Sunday, February 12, 2012

Short and Sweet -- Lessons for My Daughter

My husband says, “Parenting is a full contact sport around here.” And he’s right. Parents spend so much time worrying and competing over stupid stuff. Cases in point…
Am I pushing the right stroller? Ummm…does it have wheels? Is your child comfortable and willing to spend more than two minutes strapped into it? Does it have a cup holder? If so, you are probably good.
Is my infant enrolled in enough enrichment classes? Full disclosure: Yes, I admit that my daughter and I did Itsy Bitsy Yoga BUT it was an awesome way for to me to acclimate to taking her out of the house by myself and I frequently used some of the techniques in the real world to successfully calm her down. Plus, I met two amazing moms that I still spend time with…okay, maybe I should not pick on the infant classes. Although, I stand by my stance that six month olds do not need art appreciation.
Why doesn’t my child sleep according to the schedule in the book? Maybe if you leave the book open for your child’s perusal during tummy time, they will pick it up.
Will my toddler’s preschool prepare her for an Ivy? All I am looking for is a safe and comforting place for her to get a little bit of socialization, play outside, sing some songs, and make a few crafts. Plus, the few hours twice a week help keep me sane. Everybody knows that a happy mom makes for an even happier family!   

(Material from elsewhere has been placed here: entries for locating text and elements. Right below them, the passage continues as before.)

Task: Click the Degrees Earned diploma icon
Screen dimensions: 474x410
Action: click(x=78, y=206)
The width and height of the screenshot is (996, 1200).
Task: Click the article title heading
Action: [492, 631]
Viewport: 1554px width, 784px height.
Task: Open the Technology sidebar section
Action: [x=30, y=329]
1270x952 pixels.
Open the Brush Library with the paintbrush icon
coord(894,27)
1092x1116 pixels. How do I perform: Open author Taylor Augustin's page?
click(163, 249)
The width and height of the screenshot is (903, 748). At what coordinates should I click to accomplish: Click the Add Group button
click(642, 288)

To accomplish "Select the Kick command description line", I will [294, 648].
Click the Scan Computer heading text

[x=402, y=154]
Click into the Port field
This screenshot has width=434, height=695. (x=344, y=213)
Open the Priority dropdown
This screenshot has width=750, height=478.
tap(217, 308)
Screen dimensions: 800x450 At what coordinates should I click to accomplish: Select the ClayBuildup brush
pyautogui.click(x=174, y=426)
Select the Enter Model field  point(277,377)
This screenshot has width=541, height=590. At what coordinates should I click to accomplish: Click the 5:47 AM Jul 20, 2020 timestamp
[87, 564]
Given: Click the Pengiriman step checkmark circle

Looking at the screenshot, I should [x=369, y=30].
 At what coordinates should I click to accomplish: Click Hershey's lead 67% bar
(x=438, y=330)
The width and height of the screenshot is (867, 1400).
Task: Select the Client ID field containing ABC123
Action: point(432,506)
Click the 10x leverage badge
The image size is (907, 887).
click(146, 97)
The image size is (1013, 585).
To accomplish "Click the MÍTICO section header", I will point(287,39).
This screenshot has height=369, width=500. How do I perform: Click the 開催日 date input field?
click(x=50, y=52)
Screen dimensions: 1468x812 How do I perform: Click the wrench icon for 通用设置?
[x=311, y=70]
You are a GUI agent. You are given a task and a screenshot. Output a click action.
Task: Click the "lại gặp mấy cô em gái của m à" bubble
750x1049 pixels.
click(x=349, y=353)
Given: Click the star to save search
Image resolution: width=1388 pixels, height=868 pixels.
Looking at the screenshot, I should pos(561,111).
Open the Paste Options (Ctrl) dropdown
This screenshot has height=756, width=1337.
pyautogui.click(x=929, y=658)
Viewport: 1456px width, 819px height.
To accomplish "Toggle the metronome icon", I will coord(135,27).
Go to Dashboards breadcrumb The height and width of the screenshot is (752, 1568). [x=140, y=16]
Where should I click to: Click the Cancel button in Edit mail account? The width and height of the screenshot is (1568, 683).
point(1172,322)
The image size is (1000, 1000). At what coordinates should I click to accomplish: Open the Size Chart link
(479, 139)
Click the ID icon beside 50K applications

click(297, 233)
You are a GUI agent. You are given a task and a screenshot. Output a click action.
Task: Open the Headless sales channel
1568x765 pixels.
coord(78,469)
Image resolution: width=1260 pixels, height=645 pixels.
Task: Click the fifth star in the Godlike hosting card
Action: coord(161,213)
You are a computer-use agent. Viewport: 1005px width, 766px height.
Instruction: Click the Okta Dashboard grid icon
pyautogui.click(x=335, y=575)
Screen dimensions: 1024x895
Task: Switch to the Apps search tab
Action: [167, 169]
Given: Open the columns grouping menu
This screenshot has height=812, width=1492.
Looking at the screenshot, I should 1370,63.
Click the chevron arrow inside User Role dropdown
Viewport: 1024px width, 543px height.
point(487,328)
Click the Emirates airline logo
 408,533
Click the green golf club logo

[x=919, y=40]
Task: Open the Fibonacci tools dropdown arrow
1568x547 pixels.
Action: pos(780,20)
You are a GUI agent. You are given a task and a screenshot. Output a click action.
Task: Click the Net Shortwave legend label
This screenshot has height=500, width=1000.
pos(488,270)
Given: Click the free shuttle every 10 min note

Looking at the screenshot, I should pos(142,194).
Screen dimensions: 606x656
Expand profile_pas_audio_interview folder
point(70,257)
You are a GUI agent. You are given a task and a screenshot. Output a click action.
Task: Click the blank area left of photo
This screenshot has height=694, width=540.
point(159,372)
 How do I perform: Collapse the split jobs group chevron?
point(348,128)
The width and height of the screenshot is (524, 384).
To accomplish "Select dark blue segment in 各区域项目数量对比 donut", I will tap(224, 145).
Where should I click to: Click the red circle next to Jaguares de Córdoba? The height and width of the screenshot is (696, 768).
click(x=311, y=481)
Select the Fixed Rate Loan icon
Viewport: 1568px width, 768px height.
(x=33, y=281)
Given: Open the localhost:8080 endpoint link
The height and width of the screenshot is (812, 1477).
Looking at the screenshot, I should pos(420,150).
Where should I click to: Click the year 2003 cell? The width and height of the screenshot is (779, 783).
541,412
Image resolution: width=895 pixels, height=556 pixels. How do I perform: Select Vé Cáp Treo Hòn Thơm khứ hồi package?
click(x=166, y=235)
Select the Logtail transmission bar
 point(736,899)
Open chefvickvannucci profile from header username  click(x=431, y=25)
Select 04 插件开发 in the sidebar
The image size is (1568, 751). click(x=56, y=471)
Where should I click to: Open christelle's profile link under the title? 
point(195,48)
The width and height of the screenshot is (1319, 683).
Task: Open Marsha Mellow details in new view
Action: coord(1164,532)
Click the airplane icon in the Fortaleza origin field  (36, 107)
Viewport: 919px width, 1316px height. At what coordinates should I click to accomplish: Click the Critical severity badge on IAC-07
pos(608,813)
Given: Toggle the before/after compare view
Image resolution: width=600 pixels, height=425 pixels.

I have only been at this mom gig for a little over two years but I am sure it just gets more intense from here. This area is full of highly educated, driven, and successful people, therefore, it should not be surprising that everyone wants their children to attend the very best schools (even if it costs $35,000 a year), be on the most competitive athletic teams, and go on to prestigious universities. With all of this nonsense in the air, it could be easy to lose sight of what is really important. With this in mind, I have been giving two questions a great deal of thought this week: 1) What do I want to pass on to my daughter? 2) What do I consider the truly important lessons? This is a work in progress but here is what I have come up with so far. Short and sweet -- much like my lovable toddler.
Use your manners. “Please” and “thank you” are a few of the words that keep our society from completely spiraling out of control. Do your part – yes, even at two years old. 
Make good choices. The popular one is rarely the best option.
Books are your friend. Losing yourself in the pages of a good book is one of life’s sweetest pleasures.
Relationships with friends and family can sometimes be hard work – do not be scared to put in the effort.
Fight for your own happiness. Nobody else can do it for you. (Ignore the people that say going after happiness is a silly pursuit. They will get it one day.)
It is not a bad idea to always have a snack with you. You never know when your blood sugar will need a pick me up. Plus, you will be able to share it with others and sharing your snack with a hungry friend will make it taste even sweeter.